**Data:**

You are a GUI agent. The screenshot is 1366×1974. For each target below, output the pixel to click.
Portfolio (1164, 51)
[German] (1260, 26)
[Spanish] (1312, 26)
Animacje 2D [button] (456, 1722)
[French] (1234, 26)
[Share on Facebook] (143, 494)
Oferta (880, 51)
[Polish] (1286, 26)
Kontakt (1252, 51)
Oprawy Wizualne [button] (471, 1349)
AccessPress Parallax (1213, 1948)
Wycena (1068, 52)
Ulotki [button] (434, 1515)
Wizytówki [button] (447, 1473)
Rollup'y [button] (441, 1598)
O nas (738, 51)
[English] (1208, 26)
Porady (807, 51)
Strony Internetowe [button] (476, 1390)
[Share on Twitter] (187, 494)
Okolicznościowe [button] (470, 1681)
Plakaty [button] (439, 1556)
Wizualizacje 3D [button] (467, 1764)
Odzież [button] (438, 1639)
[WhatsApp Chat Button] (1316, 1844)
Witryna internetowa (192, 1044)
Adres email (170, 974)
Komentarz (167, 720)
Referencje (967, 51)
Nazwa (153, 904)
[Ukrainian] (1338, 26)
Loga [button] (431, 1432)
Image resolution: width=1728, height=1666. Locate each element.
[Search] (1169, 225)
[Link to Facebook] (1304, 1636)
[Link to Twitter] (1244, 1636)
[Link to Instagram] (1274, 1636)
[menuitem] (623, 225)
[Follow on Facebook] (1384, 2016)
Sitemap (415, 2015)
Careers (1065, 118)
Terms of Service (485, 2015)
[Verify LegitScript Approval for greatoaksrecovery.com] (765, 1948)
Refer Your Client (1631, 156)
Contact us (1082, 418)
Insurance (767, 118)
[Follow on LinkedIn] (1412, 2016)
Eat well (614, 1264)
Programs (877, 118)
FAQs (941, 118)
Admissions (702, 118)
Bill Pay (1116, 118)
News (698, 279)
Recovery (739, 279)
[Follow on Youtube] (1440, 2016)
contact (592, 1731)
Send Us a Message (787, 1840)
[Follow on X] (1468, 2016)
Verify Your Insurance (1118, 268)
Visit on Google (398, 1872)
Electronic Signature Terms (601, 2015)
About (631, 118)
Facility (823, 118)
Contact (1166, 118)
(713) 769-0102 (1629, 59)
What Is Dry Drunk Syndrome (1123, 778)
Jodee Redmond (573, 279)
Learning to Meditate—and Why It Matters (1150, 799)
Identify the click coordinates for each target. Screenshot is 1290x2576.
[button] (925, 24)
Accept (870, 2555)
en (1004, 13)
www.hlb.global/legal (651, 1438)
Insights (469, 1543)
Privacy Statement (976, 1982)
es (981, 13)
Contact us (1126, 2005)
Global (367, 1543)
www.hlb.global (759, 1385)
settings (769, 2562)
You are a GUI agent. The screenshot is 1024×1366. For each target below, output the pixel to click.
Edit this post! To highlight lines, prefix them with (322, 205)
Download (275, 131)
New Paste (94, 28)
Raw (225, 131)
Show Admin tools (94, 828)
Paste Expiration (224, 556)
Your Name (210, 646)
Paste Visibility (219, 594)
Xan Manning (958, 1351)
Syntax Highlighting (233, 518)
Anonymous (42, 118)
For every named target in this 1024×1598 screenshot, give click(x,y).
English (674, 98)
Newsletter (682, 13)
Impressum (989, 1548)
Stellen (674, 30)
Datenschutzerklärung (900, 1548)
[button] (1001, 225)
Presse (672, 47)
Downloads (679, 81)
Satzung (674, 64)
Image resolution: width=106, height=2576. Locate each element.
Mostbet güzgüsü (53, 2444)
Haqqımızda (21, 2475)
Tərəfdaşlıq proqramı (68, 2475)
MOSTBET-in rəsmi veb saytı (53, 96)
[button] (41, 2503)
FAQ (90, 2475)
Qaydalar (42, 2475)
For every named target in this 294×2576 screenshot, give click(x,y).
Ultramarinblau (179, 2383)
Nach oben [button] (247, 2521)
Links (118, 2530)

**Task:** Give again exactly, and only, the lines above starting at the one with "[French] (1234, 26)" and ending at the one with "Ulotki [button] (434, 1515)".

**Worked solution:**
[French] (1234, 26)
[Share on Facebook] (143, 494)
Oferta (880, 51)
[Polish] (1286, 26)
Kontakt (1252, 51)
Oprawy Wizualne [button] (471, 1349)
AccessPress Parallax (1213, 1948)
Wycena (1068, 52)
Ulotki [button] (434, 1515)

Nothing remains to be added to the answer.